WHAT YOU SHOULD DO. Every entry, from first to last, is to be retyped without any alteration.

[Stored data]
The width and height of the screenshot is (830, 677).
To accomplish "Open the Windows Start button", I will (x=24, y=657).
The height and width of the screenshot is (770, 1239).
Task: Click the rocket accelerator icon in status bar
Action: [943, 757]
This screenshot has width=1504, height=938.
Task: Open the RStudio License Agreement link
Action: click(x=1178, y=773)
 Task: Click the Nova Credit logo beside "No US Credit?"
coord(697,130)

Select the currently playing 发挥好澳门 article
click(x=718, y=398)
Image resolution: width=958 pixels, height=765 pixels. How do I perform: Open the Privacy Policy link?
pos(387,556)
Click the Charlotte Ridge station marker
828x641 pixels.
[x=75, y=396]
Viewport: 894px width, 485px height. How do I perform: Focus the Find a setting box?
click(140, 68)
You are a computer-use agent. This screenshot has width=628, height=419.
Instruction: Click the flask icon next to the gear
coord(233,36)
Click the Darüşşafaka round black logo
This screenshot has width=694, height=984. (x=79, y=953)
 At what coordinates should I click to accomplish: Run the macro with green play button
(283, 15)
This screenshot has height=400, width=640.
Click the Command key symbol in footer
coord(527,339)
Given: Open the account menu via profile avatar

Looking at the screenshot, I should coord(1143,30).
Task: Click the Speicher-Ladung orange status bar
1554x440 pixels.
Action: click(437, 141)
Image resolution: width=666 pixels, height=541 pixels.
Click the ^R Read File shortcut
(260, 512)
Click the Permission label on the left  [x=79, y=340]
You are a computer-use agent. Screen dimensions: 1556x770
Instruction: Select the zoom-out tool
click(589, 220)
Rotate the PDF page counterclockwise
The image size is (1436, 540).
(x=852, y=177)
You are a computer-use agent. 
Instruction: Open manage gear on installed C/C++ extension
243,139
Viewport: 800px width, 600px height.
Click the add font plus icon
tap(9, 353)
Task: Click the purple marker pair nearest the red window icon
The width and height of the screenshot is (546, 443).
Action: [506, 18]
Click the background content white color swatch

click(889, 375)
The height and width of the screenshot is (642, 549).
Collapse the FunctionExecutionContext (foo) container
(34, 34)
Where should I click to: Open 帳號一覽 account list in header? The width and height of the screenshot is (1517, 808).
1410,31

RESPONSE BOX.
The width and height of the screenshot is (830, 677).
To accomplish "Open the Windows Start button", I will (x=24, y=657).
The height and width of the screenshot is (770, 1239).
Task: Click the rocket accelerator icon in status bar
Action: [943, 757]
This screenshot has width=1504, height=938.
Task: Open the RStudio License Agreement link
Action: click(x=1178, y=773)
 Task: Click the Nova Credit logo beside "No US Credit?"
coord(697,130)

Select the currently playing 发挥好澳门 article
click(x=718, y=398)
Image resolution: width=958 pixels, height=765 pixels. How do I perform: Open the Privacy Policy link?
pos(387,556)
Click the Charlotte Ridge station marker
828x641 pixels.
[x=75, y=396]
Viewport: 894px width, 485px height. How do I perform: Focus the Find a setting box?
click(140, 68)
You are a computer-use agent. This screenshot has width=628, height=419.
Instruction: Click the flask icon next to the gear
coord(233,36)
Click the Darüşşafaka round black logo
This screenshot has width=694, height=984. (x=79, y=953)
 At what coordinates should I click to accomplish: Run the macro with green play button
(283, 15)
This screenshot has height=400, width=640.
Click the Command key symbol in footer
coord(527,339)
Given: Open the account menu via profile avatar

Looking at the screenshot, I should coord(1143,30).
Task: Click the Speicher-Ladung orange status bar
1554x440 pixels.
Action: click(437, 141)
Image resolution: width=666 pixels, height=541 pixels.
Click the ^R Read File shortcut
(260, 512)
Click the Permission label on the left  [x=79, y=340]
You are a computer-use agent. Screen dimensions: 1556x770
Instruction: Select the zoom-out tool
click(589, 220)
Rotate the PDF page counterclockwise
The image size is (1436, 540).
(x=852, y=177)
You are a computer-use agent. 
Instruction: Open manage gear on installed C/C++ extension
243,139
Viewport: 800px width, 600px height.
Click the add font plus icon
tap(9, 353)
Task: Click the purple marker pair nearest the red window icon
The width and height of the screenshot is (546, 443).
Action: [506, 18]
Click the background content white color swatch

click(889, 375)
The height and width of the screenshot is (642, 549).
Collapse the FunctionExecutionContext (foo) container
(34, 34)
Where should I click to: Open 帳號一覽 account list in header? The width and height of the screenshot is (1517, 808).
1410,31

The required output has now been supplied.